= Beginning of Section =

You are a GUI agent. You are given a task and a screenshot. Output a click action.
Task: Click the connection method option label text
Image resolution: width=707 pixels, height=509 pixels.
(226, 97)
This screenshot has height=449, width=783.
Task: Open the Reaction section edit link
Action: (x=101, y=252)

= End of Section =

For every line in the material, write out an exact copy.

You are a GUI agent. You are given a task and a screenshot. Output a click action.
Task: Click the connection method option label text
Image resolution: width=707 pixels, height=509 pixels.
(226, 97)
This screenshot has height=449, width=783.
Task: Open the Reaction section edit link
Action: (x=101, y=252)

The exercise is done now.